Isaiah 5:2
Parallel Verses
New American Standard Bible
He dug it all around, removed its stones, And planted it with the choicest vine. And He built a tower in the middle of it And also hewed out a wine vat in it; Then He expected it to produce good grapes, But it produced only worthless ones.

King James Bible
And he fenced it, and gathered out the stones thereof, and planted it with the choicest vine, and built a tower in the midst of it, and also made a winepress therein: and he looked that it should bring forth grapes, and it brought forth wild grapes.

Darby Bible Translation
And he dug it, and gathered out the stones thereof, and planted it with the choicest vine; and he built a tower in the midst of it, and also hewed out a winepress therein; and he looked that it should bring forth grapes, but it brought forth wild grapes.

World English Bible
He dug it up, gathered out its stones, planted it with the choicest vine, built a tower in its midst, and also cut out a winepress therein. He looked for it to yield grapes, but it yielded wild grapes.

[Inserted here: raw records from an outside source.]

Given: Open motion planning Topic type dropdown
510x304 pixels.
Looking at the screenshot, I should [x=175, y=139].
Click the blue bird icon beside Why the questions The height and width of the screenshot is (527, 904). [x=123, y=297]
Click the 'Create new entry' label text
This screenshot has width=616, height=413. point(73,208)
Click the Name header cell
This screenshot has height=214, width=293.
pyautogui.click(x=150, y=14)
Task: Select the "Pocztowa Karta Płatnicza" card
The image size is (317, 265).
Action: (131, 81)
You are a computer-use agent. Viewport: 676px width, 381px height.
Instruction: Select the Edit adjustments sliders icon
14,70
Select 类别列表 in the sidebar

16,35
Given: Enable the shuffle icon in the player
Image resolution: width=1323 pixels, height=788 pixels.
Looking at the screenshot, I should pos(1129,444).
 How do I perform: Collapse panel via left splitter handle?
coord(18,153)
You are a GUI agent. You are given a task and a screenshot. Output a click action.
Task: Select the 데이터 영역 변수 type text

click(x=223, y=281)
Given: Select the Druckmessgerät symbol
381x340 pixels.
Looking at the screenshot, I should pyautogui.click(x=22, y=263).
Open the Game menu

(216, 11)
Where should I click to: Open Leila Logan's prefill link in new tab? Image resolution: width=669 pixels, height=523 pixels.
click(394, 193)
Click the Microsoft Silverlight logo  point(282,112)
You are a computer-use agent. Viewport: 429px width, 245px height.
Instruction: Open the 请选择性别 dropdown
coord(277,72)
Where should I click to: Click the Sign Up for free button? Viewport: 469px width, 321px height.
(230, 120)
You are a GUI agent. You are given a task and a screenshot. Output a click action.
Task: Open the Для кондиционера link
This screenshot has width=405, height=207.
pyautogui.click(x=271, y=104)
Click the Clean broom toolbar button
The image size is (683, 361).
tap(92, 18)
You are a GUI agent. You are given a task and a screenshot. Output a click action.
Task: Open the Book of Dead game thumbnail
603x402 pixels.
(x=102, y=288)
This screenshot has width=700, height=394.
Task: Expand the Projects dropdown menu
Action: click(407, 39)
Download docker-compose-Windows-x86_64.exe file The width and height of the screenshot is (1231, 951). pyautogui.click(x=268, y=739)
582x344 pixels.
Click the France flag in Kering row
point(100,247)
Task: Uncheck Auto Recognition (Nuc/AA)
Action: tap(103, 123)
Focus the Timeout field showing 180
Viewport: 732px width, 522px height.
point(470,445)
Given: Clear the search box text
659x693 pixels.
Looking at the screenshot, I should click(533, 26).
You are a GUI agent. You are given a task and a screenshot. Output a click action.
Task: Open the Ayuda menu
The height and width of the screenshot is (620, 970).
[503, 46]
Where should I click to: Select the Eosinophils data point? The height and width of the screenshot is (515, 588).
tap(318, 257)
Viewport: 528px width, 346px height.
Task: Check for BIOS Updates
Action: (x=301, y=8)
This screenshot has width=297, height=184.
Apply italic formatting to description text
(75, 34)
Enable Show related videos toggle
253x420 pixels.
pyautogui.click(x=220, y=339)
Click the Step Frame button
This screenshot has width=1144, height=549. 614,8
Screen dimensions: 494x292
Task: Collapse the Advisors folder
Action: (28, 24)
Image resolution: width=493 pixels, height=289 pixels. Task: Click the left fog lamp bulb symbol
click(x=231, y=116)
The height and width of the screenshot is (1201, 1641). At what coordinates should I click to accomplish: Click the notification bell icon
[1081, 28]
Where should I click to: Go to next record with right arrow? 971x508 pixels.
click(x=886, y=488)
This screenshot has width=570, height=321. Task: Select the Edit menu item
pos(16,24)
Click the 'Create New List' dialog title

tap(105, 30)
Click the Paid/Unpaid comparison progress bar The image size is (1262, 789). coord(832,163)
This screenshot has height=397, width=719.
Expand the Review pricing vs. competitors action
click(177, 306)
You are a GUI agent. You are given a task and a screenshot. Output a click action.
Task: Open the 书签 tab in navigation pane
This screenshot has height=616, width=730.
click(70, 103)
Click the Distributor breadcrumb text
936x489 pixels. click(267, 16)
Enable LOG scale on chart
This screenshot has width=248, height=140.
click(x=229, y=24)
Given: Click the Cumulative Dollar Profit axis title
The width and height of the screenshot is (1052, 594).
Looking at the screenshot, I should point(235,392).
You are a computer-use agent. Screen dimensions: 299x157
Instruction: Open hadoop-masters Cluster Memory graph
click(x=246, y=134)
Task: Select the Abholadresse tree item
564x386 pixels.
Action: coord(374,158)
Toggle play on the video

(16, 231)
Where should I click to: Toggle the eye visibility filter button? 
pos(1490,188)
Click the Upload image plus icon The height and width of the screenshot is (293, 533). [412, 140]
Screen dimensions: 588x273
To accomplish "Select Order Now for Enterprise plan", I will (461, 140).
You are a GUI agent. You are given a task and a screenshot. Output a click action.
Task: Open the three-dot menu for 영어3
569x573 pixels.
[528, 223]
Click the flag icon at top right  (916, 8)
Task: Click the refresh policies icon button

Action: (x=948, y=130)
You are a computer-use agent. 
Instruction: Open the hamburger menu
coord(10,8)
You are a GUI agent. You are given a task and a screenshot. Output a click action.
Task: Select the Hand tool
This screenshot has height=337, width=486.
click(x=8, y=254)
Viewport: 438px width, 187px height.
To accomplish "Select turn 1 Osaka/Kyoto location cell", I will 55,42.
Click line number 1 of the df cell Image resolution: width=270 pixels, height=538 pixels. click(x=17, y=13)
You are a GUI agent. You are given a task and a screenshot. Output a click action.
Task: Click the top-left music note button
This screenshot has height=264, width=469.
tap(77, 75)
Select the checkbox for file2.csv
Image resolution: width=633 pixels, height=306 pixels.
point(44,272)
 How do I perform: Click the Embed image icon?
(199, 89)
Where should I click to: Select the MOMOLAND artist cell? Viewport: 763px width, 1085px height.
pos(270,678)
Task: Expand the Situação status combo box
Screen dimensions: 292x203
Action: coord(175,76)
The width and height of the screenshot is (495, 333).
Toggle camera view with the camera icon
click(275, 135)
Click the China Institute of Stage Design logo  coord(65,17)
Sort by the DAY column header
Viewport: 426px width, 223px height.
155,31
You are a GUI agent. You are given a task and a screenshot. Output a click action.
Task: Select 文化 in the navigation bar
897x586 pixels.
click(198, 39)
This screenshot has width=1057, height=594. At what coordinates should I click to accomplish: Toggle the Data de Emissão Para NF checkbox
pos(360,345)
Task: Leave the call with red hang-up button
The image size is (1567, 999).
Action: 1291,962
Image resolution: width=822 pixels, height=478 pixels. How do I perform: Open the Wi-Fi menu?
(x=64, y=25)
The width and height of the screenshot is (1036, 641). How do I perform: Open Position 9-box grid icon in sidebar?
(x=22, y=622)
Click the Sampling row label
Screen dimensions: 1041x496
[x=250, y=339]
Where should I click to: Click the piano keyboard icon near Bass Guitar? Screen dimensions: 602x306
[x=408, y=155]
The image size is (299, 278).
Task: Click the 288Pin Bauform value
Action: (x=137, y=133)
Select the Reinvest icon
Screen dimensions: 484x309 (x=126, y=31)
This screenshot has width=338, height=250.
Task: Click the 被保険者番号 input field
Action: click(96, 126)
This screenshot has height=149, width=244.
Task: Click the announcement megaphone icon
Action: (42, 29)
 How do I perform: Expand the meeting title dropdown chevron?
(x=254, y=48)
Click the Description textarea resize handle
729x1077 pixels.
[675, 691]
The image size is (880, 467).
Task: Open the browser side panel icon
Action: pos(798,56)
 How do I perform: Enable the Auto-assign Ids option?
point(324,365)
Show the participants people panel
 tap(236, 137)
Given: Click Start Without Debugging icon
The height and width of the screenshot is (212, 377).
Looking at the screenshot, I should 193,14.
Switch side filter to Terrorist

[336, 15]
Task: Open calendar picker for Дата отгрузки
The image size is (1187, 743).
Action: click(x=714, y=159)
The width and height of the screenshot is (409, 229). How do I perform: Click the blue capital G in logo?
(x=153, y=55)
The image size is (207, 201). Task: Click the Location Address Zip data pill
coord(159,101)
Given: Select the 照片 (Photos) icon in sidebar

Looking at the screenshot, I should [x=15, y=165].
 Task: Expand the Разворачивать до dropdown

Young's Literal Translation
And he fenceth it, and casteth out its stones, And planteth it with a choice vine, And buildeth a tower in its midst, And also a wine press hath hewn out in it, And he waiteth for the yielding of grapes, And it yieldeth bad ones!

Isaiah 5:2 Parallel
Commentary
Barnes' Notes on the Bible

And he fenced it - Margin, 'Made a wall about it.' The word used here is supposed rather to mean "to dig about, to grub," as with a pick-axe or spade. - "Gesenius." It has this signification in Arabic, and in one place in the Jewish Talmud. - "Kimchi." The Vulgate and the Septuagint understands it of making a hedge or fence, probably the first work in preparing a vineyard. And as 'a hedge' is expressly mentioned in Isaiah 5:5, it seems most probable that that is its meaning here.

And gathered out the stones ... - That it might be easily cultivated. This was, of course, a necessary and proper work.

And planted it with the choicest vine - Hebrew, 'With the sorek.' This was a choice species of vine, the grapes of which, the Jewish commentators say, had very small and scarcely perceptible stones, and which, at this day, is called "serki" in Morocco; in Persia, "kishmis." - "Gesenius."

And built a tower - For the sake of watching and defending it. These towers were probably placed so as to overlook the whole vineyard, and were thus posts of observation; compare the note at Isaiah 1:8; see also the note at Matthew 21:33.

And also made a wine-press - A place in which to put the grapes for the purpose of expressing the juice; see the note at Matthew 21:33.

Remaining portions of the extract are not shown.